■ **Your assignment**: Reproduce word for word every line from the one containing "You are a computer-use" to the final line of the data below; omit the pictures.

(Stored data)
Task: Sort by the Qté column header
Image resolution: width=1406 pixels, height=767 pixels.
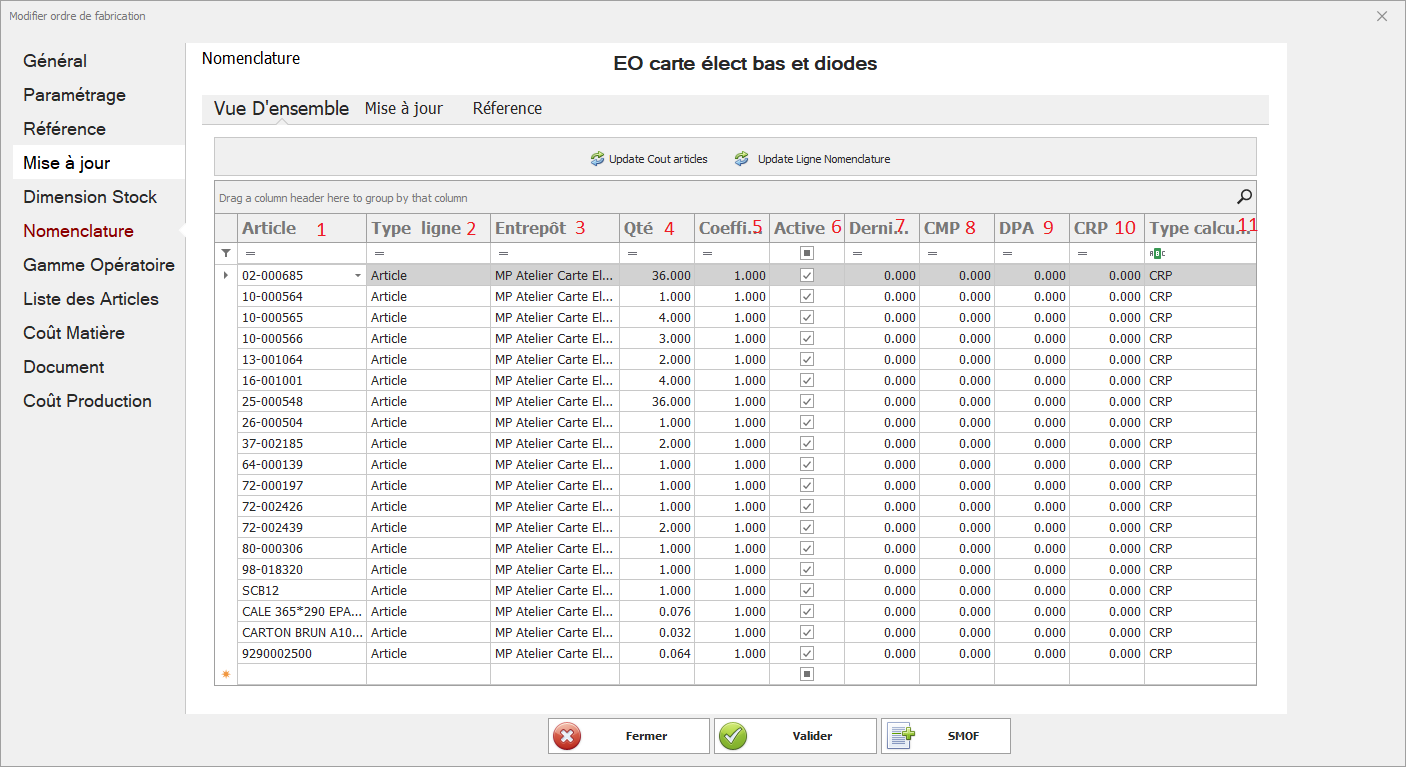Action: pyautogui.click(x=638, y=228)
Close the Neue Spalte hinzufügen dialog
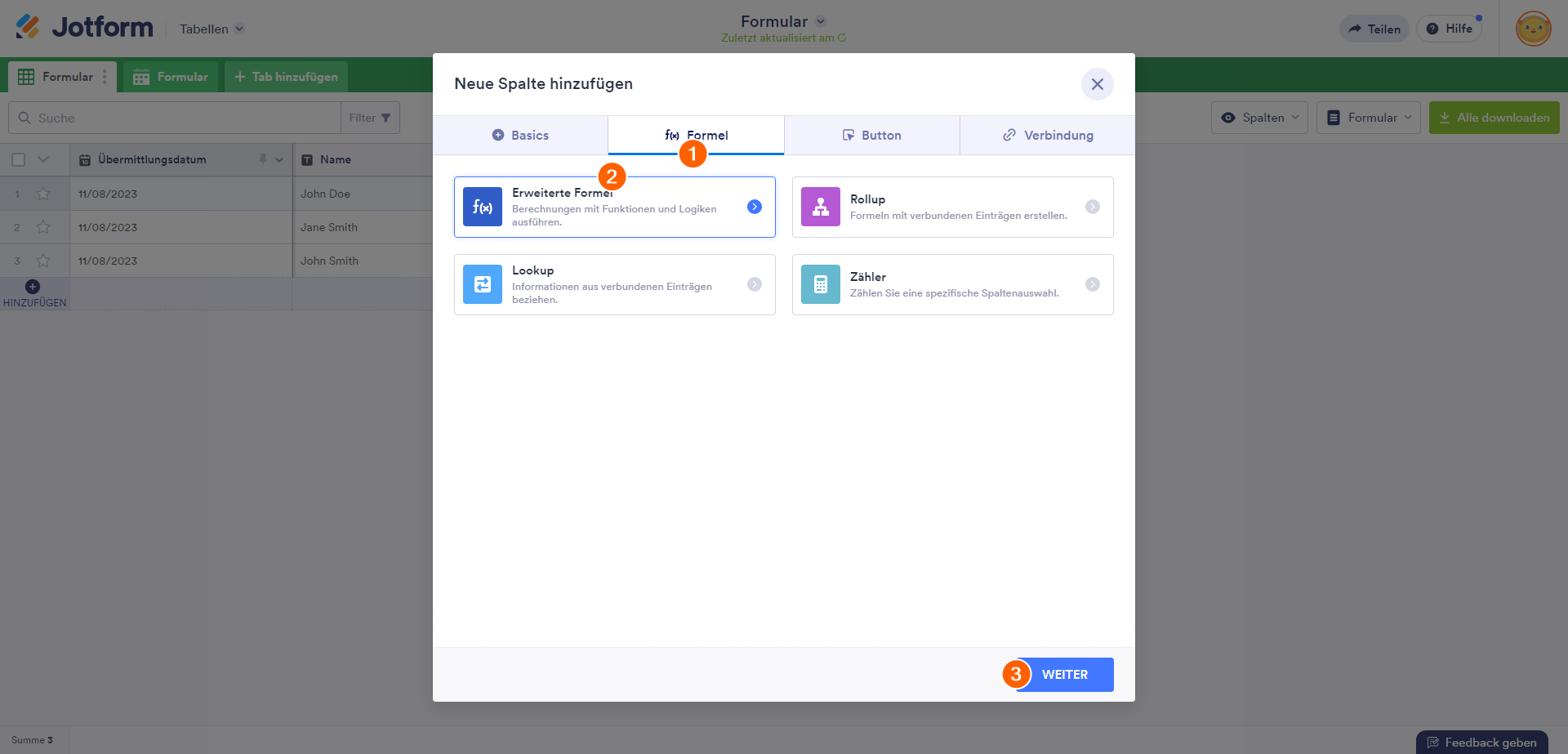The height and width of the screenshot is (754, 1568). 1097,84
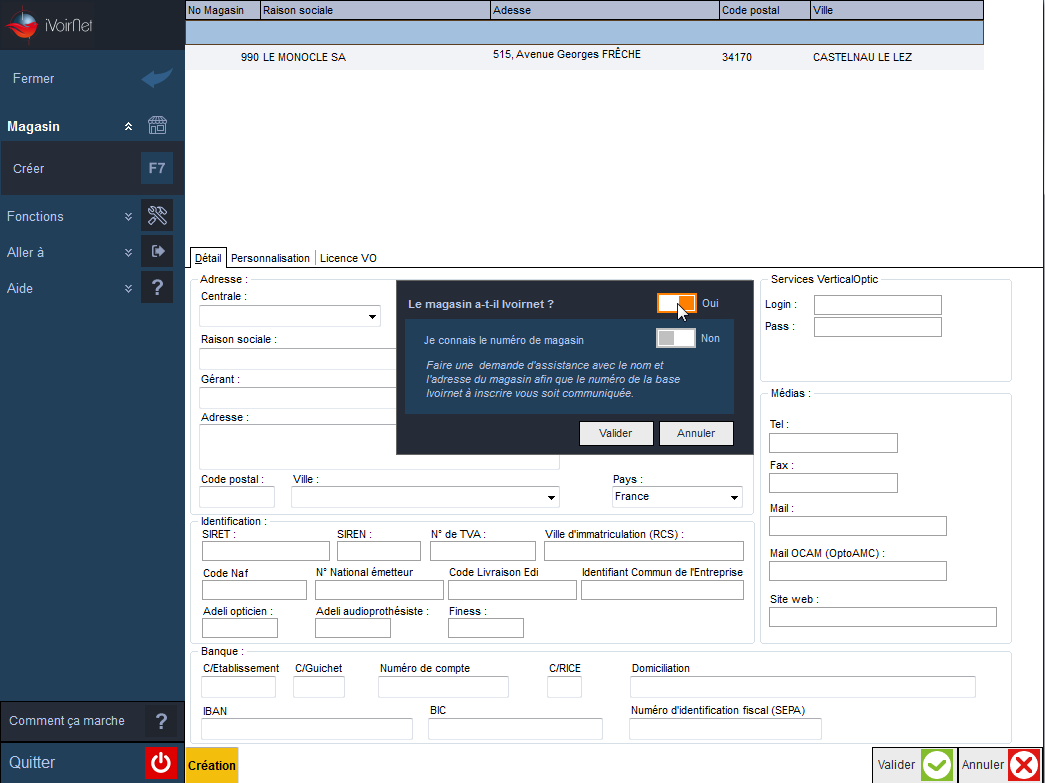
Task: Toggle the Ivoirnet Oui switch
Action: click(x=676, y=303)
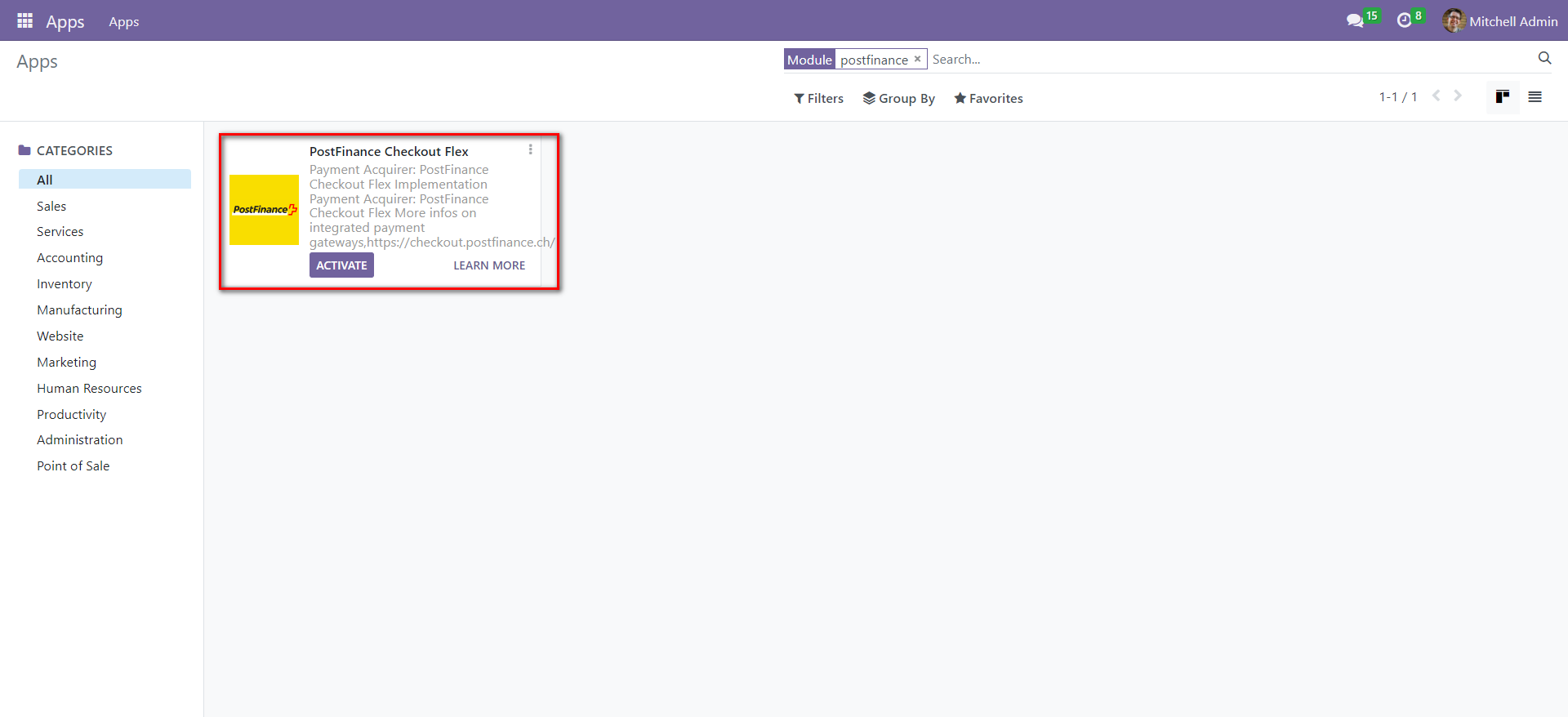
Task: Open the conversations messages icon
Action: tap(1355, 21)
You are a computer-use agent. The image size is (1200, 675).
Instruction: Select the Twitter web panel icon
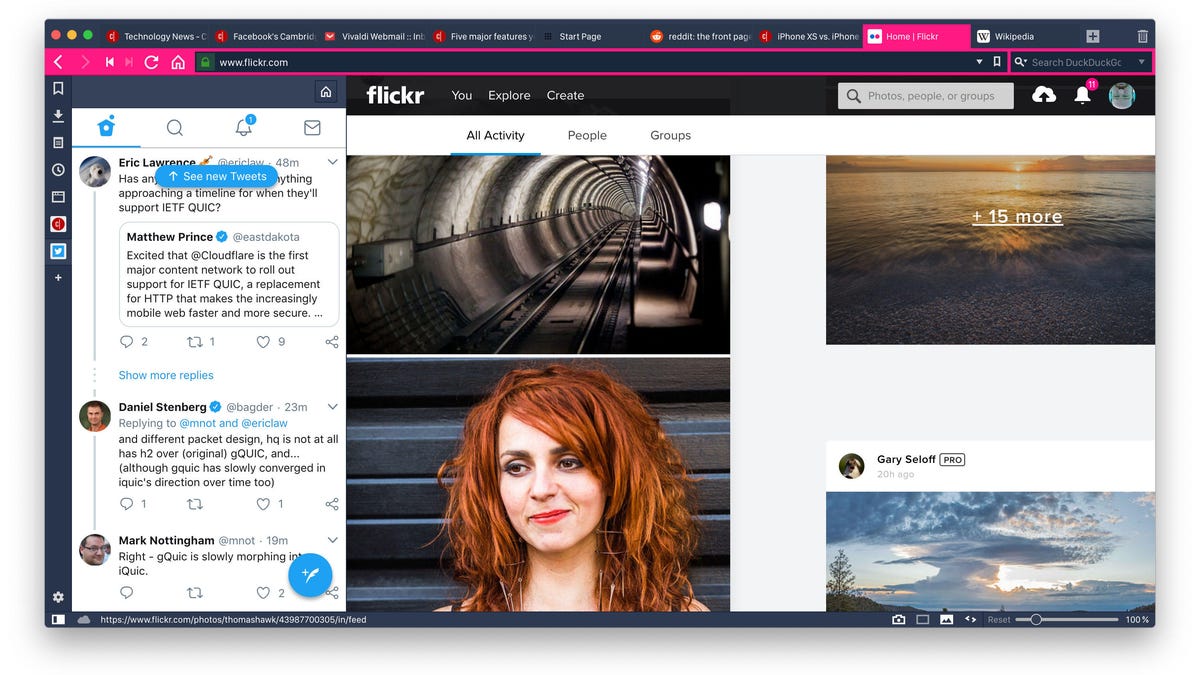pyautogui.click(x=58, y=250)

■ **Result below**:
You are a computer-use agent. The image size is (1200, 675).
Instruction: Select the Twitter web panel icon
pyautogui.click(x=58, y=250)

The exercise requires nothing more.